We finally called a home care nurse who proved to be our angel today. She accessed the port and we were on our way. While my wife and I encouraged our son, I could not help but feel like a failure. I am this child’s father. I should be able to access every time I try. It was very hard to admit defeat. Who really wants to be that far out of control?
As I continued to process the morning, I realized that my thoughts were so self-centered. I began to think about the impending week coming up in the life of our church. Next week is Holy Week. Beginning this Sunday, we focus our attention to Jesus’ arrival into Jerusalem, which led to the trial and flogging, which led to the crucifixion, which led to the empty tomb.
I had to admit to myself that I was going down a road through which many of us travel. We turn to our egos. I should be much more grateful that this wonderful nurse helped us. I should be grateful that this medicine is provided for us and that my son’s future is very bright. Why then did everything have to be about me and my reaction?
Now please don’t get me wrong. I am not saying that there is not a time to mourn, or a time to grieve. We all must process and journey through things to get to the side of wholeness and healing. The problem is that we can get so caught up in our own “stuff” that we can lose the beauty of a blessing that stares us in the face. This incident with the port reminds me to stand back up when I have been knocked down. Christ did the same for us. When he was knocked down (crucified) He stood back up and defied death itself.
This event with my son reminds me about my relationship with the notion of Holy Week and how we are to progress through the really bad stuff so that we may triumph in the resurrection. Just for this week, I will focus on what Jesus did for me without inviting my reaction to the gift of grace. I will focus on the fact that Jesus could have turned around at any time and said, “I will not continue this. It will be way too painful.” These are things that he did not do. Jesus pressed on. Not only did He press on, but He gave it all that He had. His primary motivation was to do the will of the Father.

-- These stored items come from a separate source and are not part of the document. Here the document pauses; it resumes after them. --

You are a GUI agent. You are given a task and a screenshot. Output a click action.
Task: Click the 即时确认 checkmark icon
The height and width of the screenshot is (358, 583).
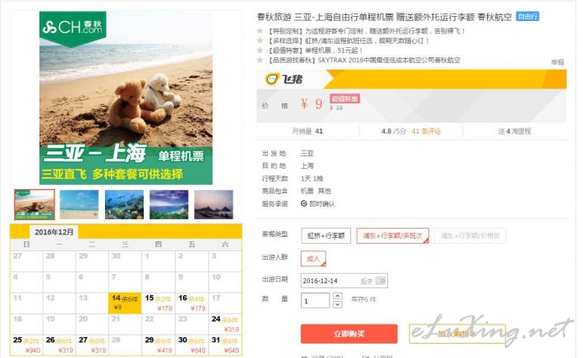304,203
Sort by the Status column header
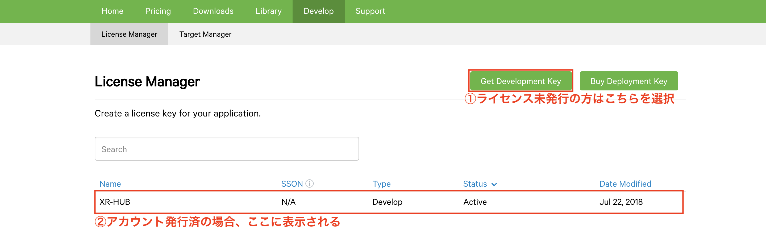Image resolution: width=766 pixels, height=242 pixels. (x=475, y=184)
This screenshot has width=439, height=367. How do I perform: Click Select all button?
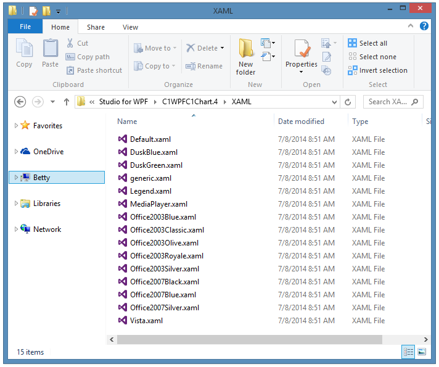coord(368,43)
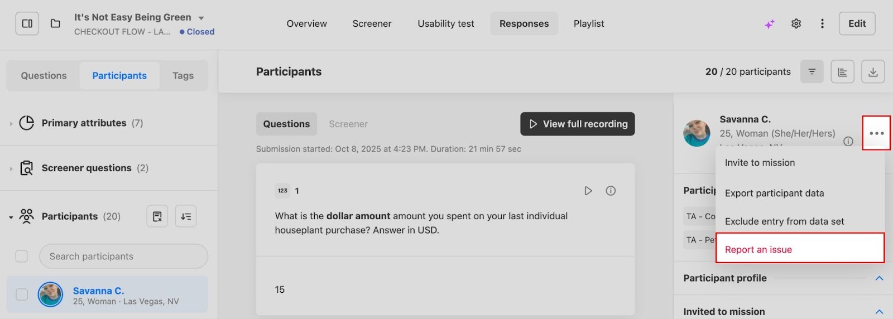Click the sort participants icon
The width and height of the screenshot is (893, 319).
[x=186, y=216]

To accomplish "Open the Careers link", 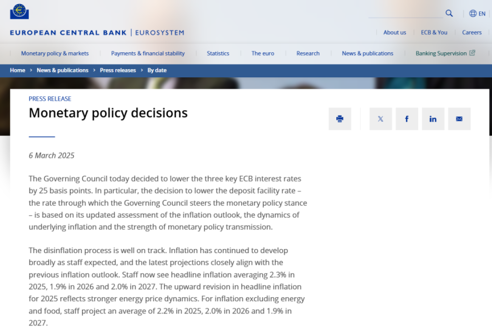I will pos(472,32).
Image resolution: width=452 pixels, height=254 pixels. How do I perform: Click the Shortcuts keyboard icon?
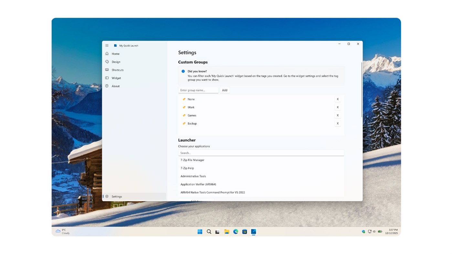(107, 70)
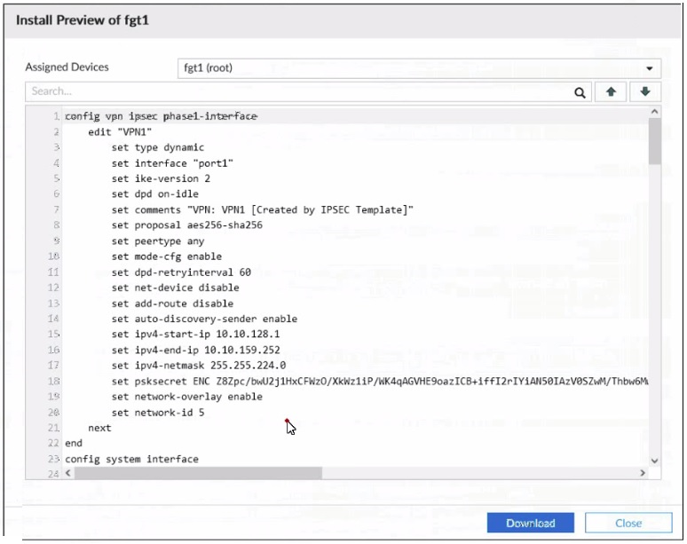Close the Install Preview dialog
The image size is (687, 544).
click(628, 523)
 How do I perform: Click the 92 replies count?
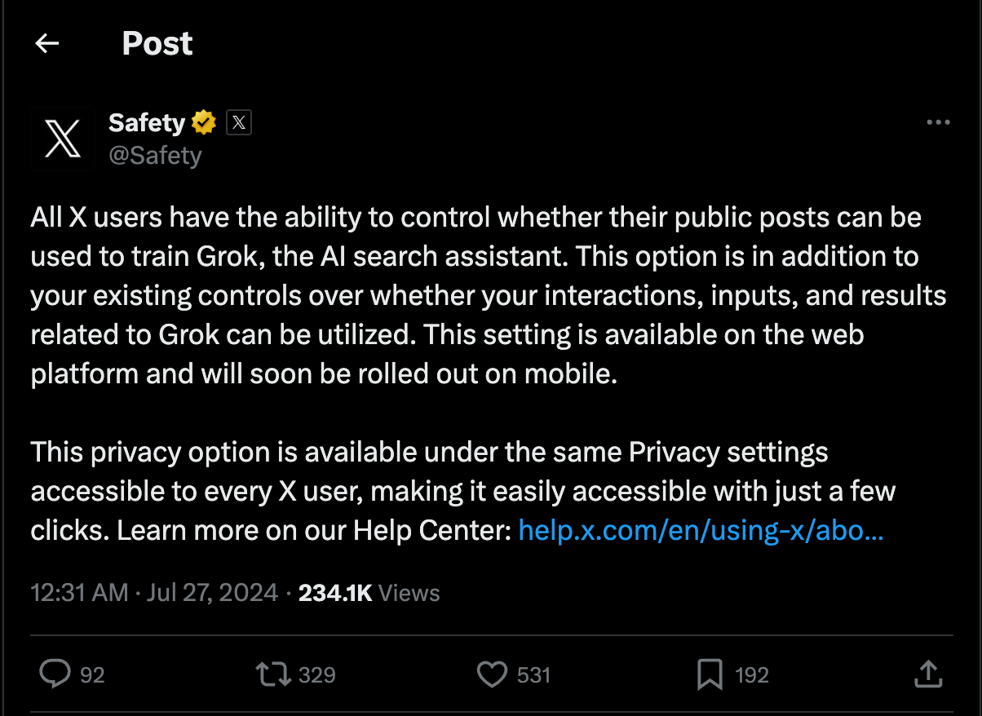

Now, as for my five year old stinky boy, he is doing great. He picked up his choo-choo trains and went to daycare. His major concern for the day is what kind of opportunities to play are out there in the wild blue? I ask myself the same question. What kind of possibilities are out there for me to be still and lay witness to the loving messages or grace in my life? What about the constant revelations of faith, hope, and redemption?